I am excited about the work I will do this summer with Alabama Appleseed. The major project I will be working on is to set the groundwork for a heir property project to help individuals gain clear title to their land. Heir property is property that automatically goes to a deceased person’s heirs when the deceased person did not provide for the ownership of the property in a will. Although there might be numerous heirs to a property, often only one heir is using the property. In fact, many of the heirs are probably not aware of their interest in the property. The main issue with heir property is that the property cannot be used in a way as it could with clear title. For example, the property cannot be leased or financed without the consent of all the heirs to the property.
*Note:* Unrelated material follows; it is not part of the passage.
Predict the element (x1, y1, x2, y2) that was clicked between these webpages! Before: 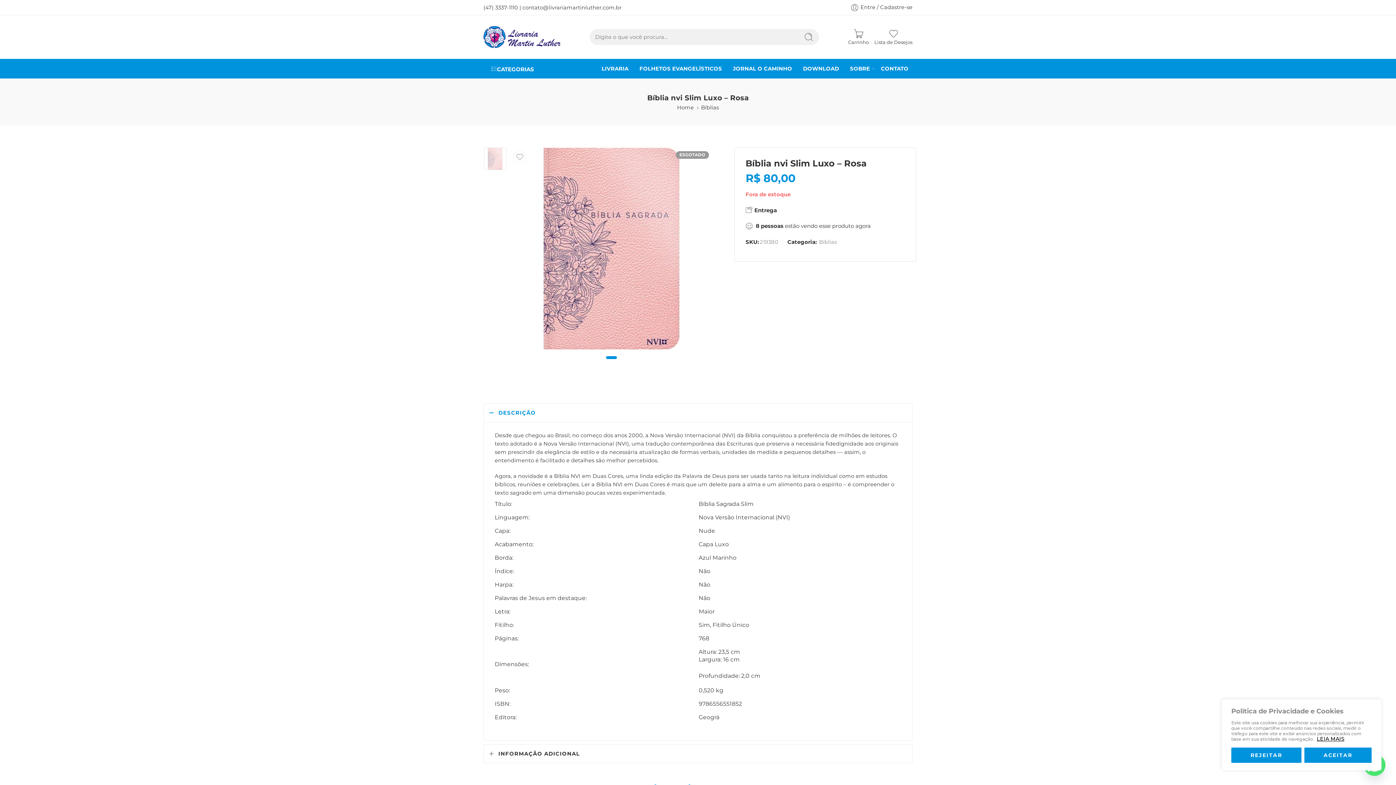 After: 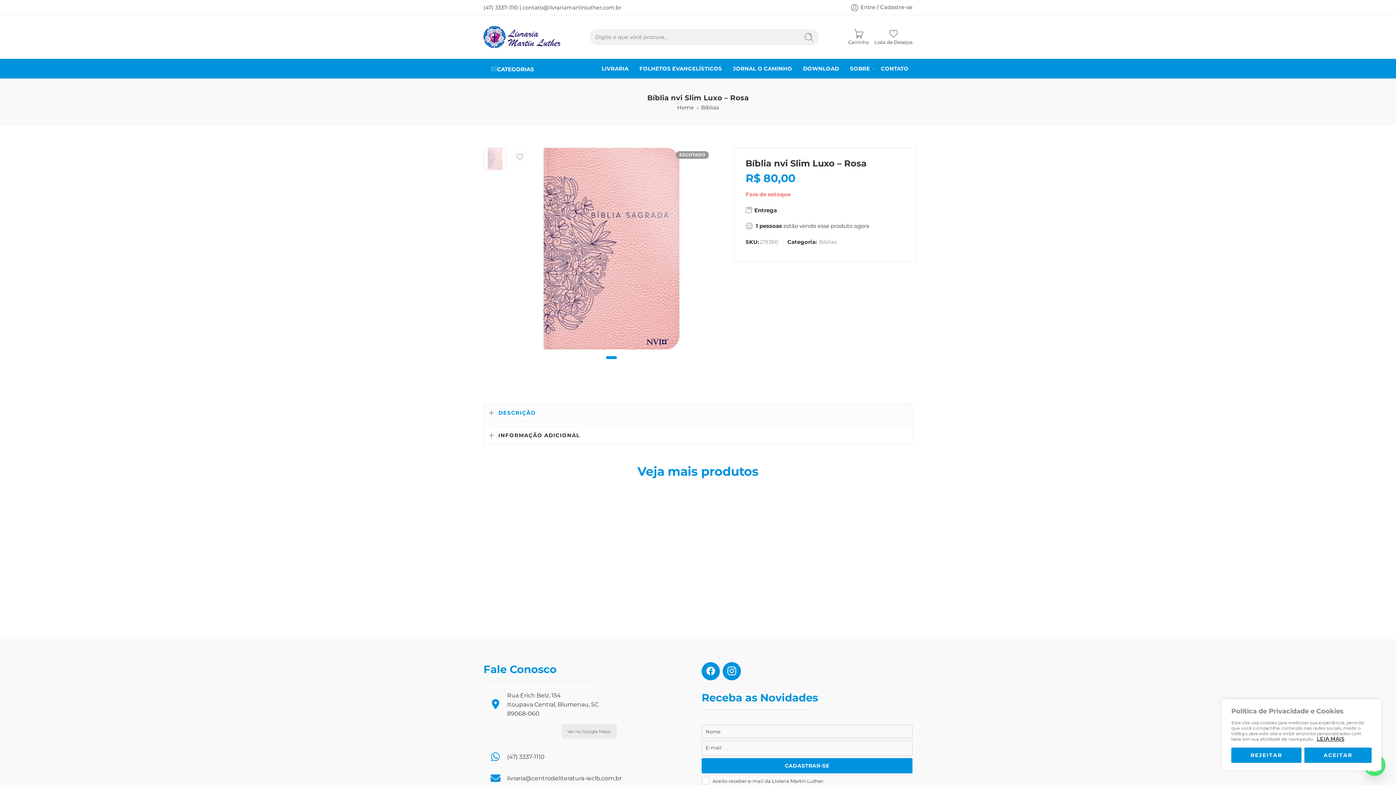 Action: bbox: (483, 403, 912, 422) label: DESCRIÇÃOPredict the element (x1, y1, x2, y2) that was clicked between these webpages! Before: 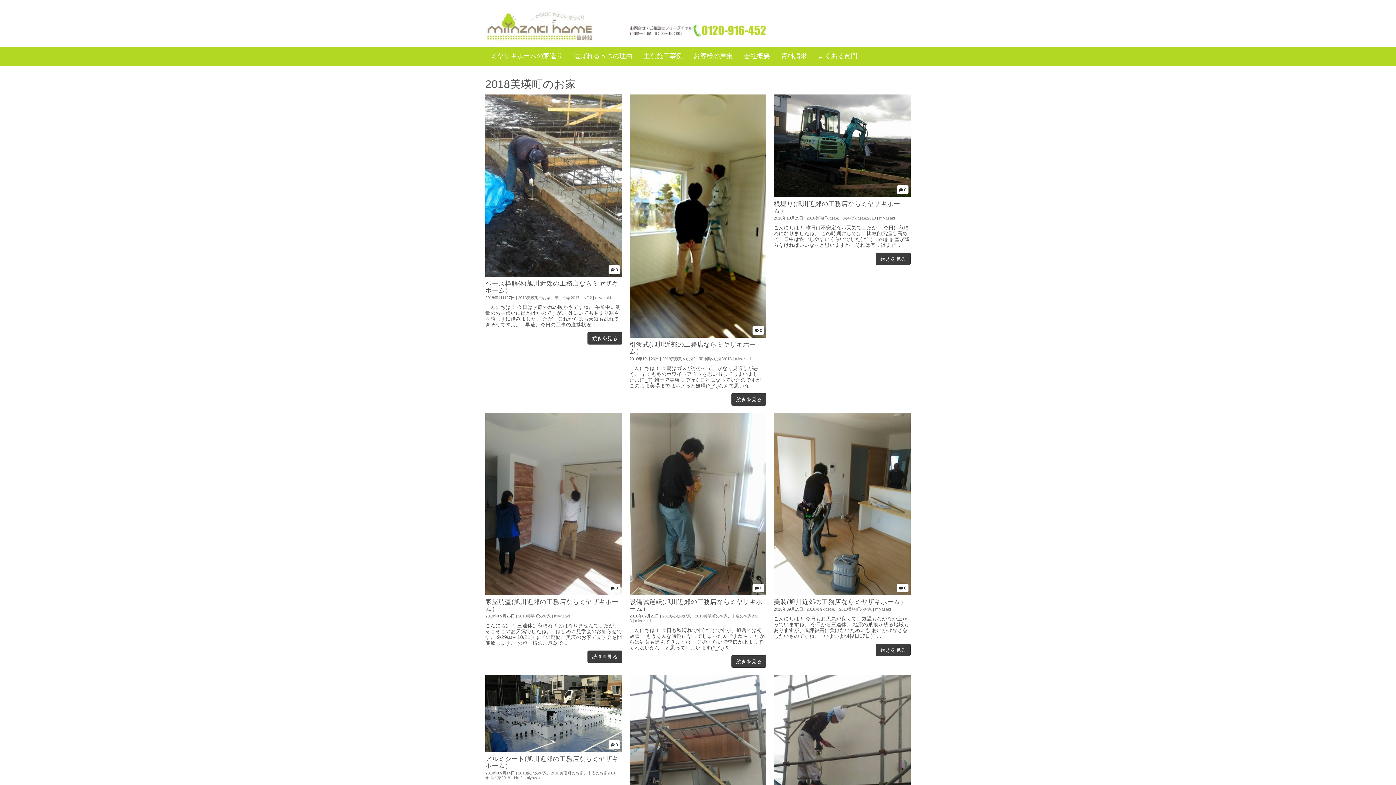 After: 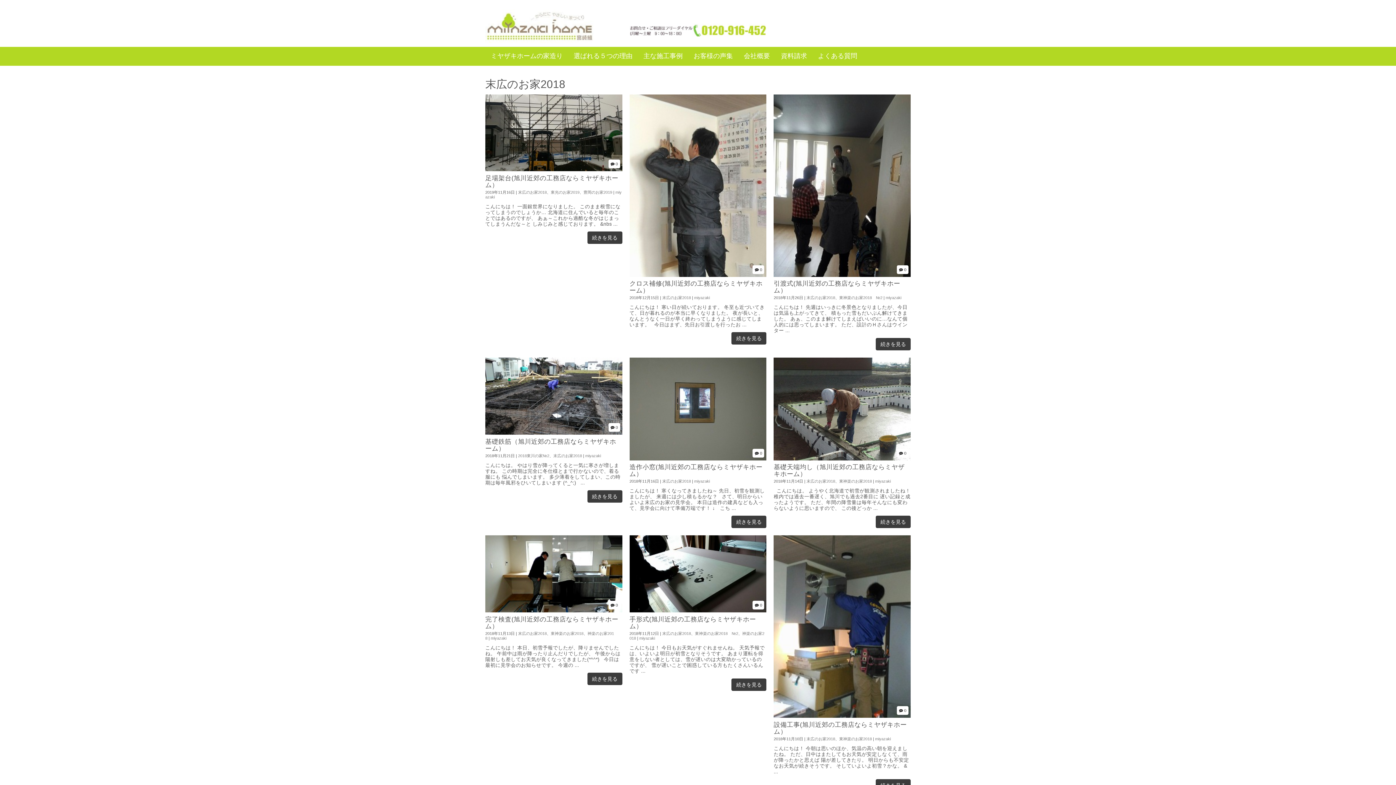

In addition, the heir property owner using the land can be forced to leave if others with an interest in the property bring a judicial partition action. This often happens when the heirs who are not using the land sell their interest to a non-family member.
Resolving heir property issues is particularly difficult for people who do not have access to legal assistance. Alabama Appleseed’s goal is to create resources that will help volunteer attorneys and law students navigate the hurdles individuals face when seeking clear title to their land.
Other projects I look forward to working on this summer include researching barriers to justice and policies that feed Alabama’s school-to-prison pipeline. I am very excited to be working on these projects because I know it will make a difference in the lives of individuals finding themselves in the juvenile and criminal justice systems. I chose to intern with Alabama Appleseed because the organization is effective at advocating for just policy for Alabama residents. I look forward to furthering Appleseed's work this summer!